I know this is a very simple question.
I am studying introduction to linear algebra by gilbert strang. But i cannot seem to understand this worked example.
Describe a subspace $S$ of each vector space $V$, and then a subspace $SS$ of $S$:
$V_1 =$ all combinations of $(1,1,0,0)$ and $(1,1,1,0)$ and $(1,1,1,1)$Answer:
$V_1$ starts with three vectors. A subspace comes from all combinations of the first two vectors $(1,1,0,0)$ and $(1,1,1,0)$. A subspace $SS$ of $S$ comes from all multiples $(c,c,0,0)$ of the first vector. So many possibilities.
2 questions:
Firstly, why is the subspace not $\mathbb{R}^4$(combination of all the vectors)?
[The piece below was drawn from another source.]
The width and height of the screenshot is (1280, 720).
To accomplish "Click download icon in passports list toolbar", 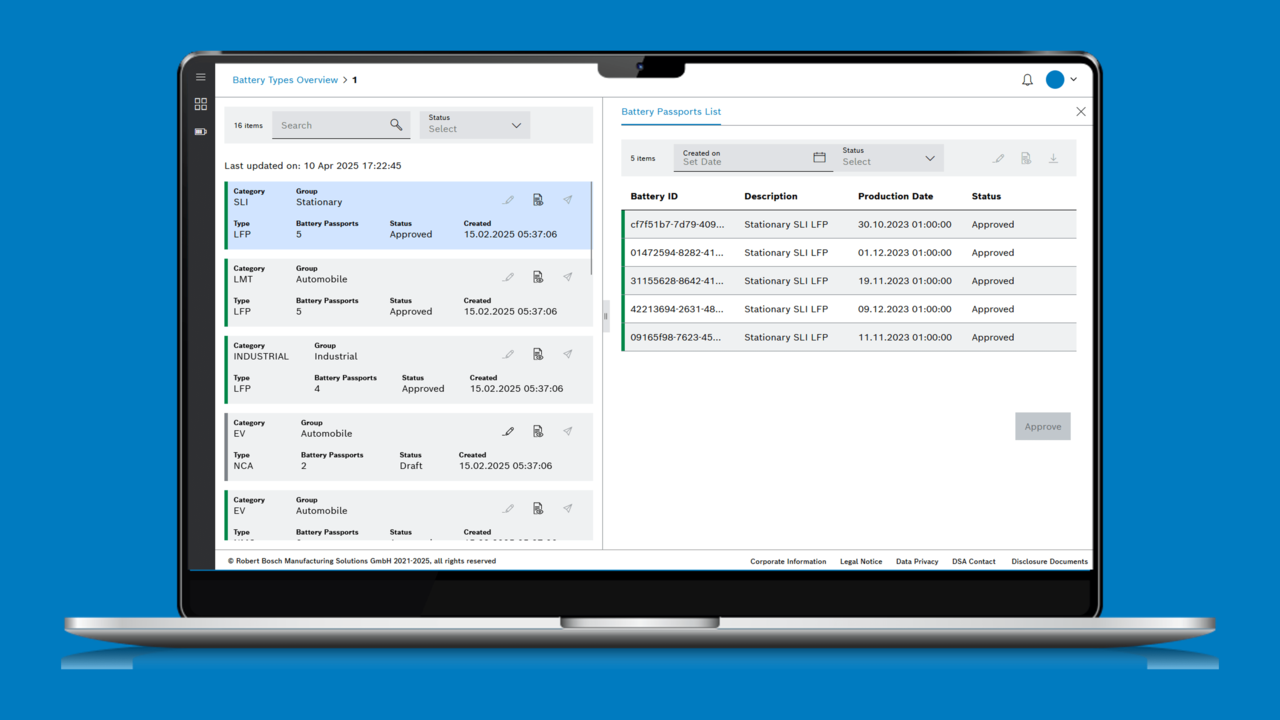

Since all would be able to pass through the origin.
What does it exactly mean by subspace of a subspace?
$\mathbb{R}^4$ can't be a subspace of $V_1$ because the vector $(1,0,0,0)$ is not in $V_1$ (i.e. it's not a linear combination of $(1,1,0,0)$, $(1,1,1,0)$ and $(1,1,1,1)$).
In general you can't span $\mathbb{R}^n$ with less than $n$ vectors.